Elsevier

Artificial Intelligence

Volume 310, September 2022, 103744
Artificial Intelligence

VoCSK: Verb-oriented commonsense knowledge mining with taxonomy-guided induction

https://doi.org/10.1016/j.artint.2022.103744Get rights and content

Abstract

Commonsense knowledge acquisition is one of the fundamental issues in realizing human-level AI. However, commonsense knowledge is difficult to obtain because it is a human consensus and rarely explicitly appears in texts or other data. In this paper, we focus on the automatic acquisition of a typical kind of implicit verb-oriented commonsense knowledge (e.g., “person eats food”), which is the concept-level knowledge of verb phrases. For this purpose, we propose a taxonomy-guided induction method to mine verb-oriented commonsense knowledge from verb phrases with the help of a probabilistic taxonomy. First, we design an entropy-based triplet filter to cope with noisy verb phrases. Then, we propose a joint model based on the minimum description length principle and a neural language model to generate verb-oriented commonsense knowledge. Besides, we introduce two strategies to accelerate the computation, including the simulated annealing-based approximate solution and the verb phrase clustering method. Finally, we conduct extensive experiments to prove that our solution is more effective than competitors in mining verb-oriented commonsense knowledge. We construct a commonsense knowledge base called VoCSK, containing 259 verbs and 18,406 verb-oriented commonsense knowledge. To verify the usefulness of VoCSK, we utilize the knowledge in this KB to improve the model performance on two downstream applications.

Introduction

Commonsense is the inherent background knowledge of humans in the cognitive process [49]. Although current intelligent systems surpass humans in many tasks such as reading comprehension [23] and machine translation [18], intelligent machines still lag behind humans in performing simple tasks. For example, given the sentence “The trophy would not fit in the brown suitcase because it was too big.” Levesque et al. [26], it is difficult for machines to accurately determine whether “it” in the text refers to “trophy” or “suitcase”. Instead, this problem is very easy for humans since they possess a great deal of commonsense knowledge (CSK) and reasoning ability. Unfortunately, modern machines still lack massive CSK. Thus, it is crucial to endow machines with CSK.

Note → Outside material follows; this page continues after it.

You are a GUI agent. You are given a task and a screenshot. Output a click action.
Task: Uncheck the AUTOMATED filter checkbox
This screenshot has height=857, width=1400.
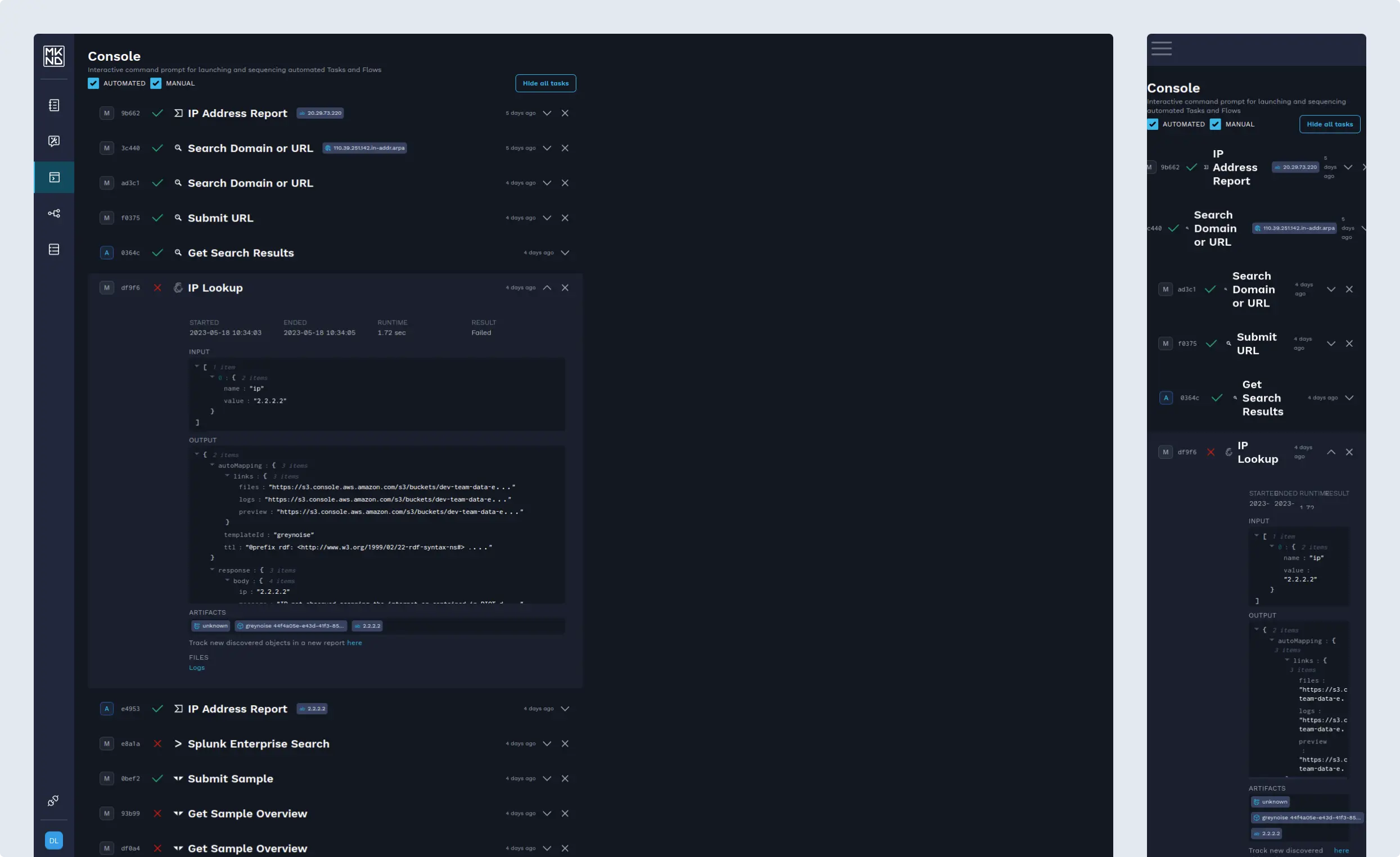pyautogui.click(x=93, y=83)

Among various kinds of CSK, verb-oriented CSK is especially important for machines to achieve human-level AI. Verbs, in general, are crucial for the understanding of natural language and thus are widely applicable in NLP tasks such as semantic role labeling [16], word sense disambiguation [11], and query understanding [52]. For example, given a query watch harry potter, the information retrieval (IR) system can understand that harry potter is a movie or a DVD instead of a book through the verb watch. The most fundamental CSK about a specific verb (e.g., eat) is what kind of subjects (e.g., person) will act on what kind of objects (e.g., food). One distinguishing characteristic of verb-oriented CSK is that it is only meaningful when expressed at the concept level. It is because verb-oriented knowledge at the instance level is so specific that it can only be factual knowledge. For example, “John eats bread” is just a trivial fact and cannot be considered as CSK since John and bread can be replaced by other specific words, such as Helen and apple. Humans exhibit intelligence not only because we can understand the meaning of trivial facts such as “John eats bread”, but also because we can understand that of “person eats food”. This means even given a new person (e.g., Wilbur) and a strange fruit (e.g., plantain), we also understand what “Wilbur eats plantain” means.

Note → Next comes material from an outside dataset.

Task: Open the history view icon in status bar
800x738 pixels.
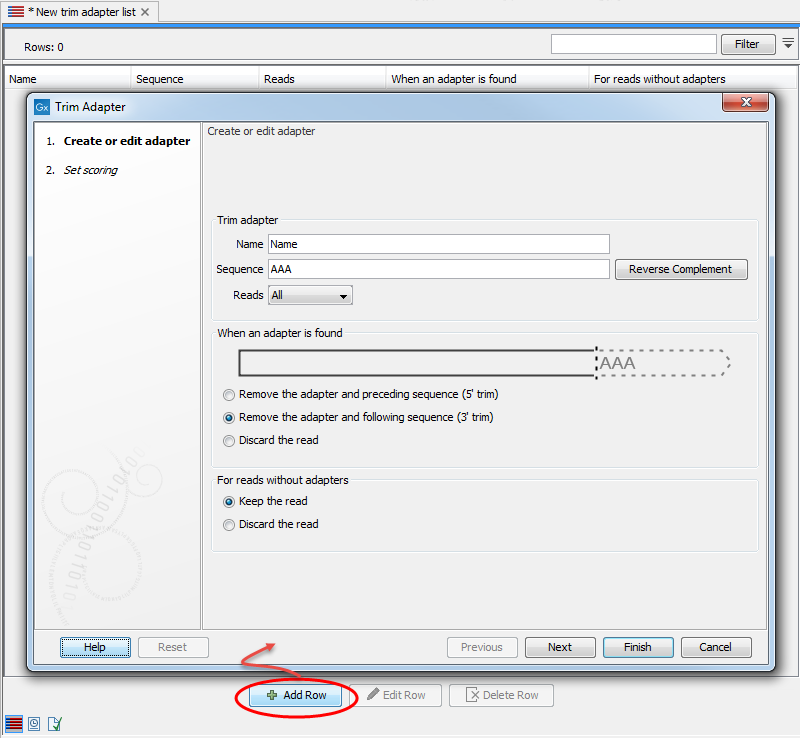Action: click(x=35, y=722)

In this paper, we focus on the automatic acquisition of implicit verb-oriented CSK, which is the concept-level knowledge of verb phrases (VPs) consisting of a subject, verb, and object. Specifically, our task accepts instance-level VPs (e.g., “John eats bread”, “Helen eats apple”, etc.) as the input and outputs concept-level assertions (e.g., “person eats food”). VPs at the instance level often emphasize the relation between a specific subject and object, while those at the concept level describe the relation between concepts representing the common characteristics of a group of instances.

We argue that VPs at the concept level are rarely covered in existing verb-oriented knowledge bases (KBs). There are two reasons to support this argument. First, the concepts we mine for each verb are neither too abstract nor too specific (see Section 4.2 for details), while the thematic roles (e.g., Agent and Cause) in existing verb-oriented KBs, such as VerbNet [27], FrameNet [2], and PropBank [36], are often too abstract to differentiate verbs' semantics. For example, PropBank defines some general thematic roles that can be applied to any verb. Second, the coverage of the thematic roles for verbs is often limited since it is hard to manually identify a large amount of high-quality thematic roles. For example, only 23 pre-defined thematic roles are listed in VerbNet. In contrast, the concepts in a probabilistic taxonomy that we use in this paper are in the millions. Hence, it is necessary to mine VPs at the concept level to complement existing verb-oriented KBs. To more clearly distinguish our mined CSK from the knowledge in existing verb-oriented KBs, some examples from these KBs are given in Table 1.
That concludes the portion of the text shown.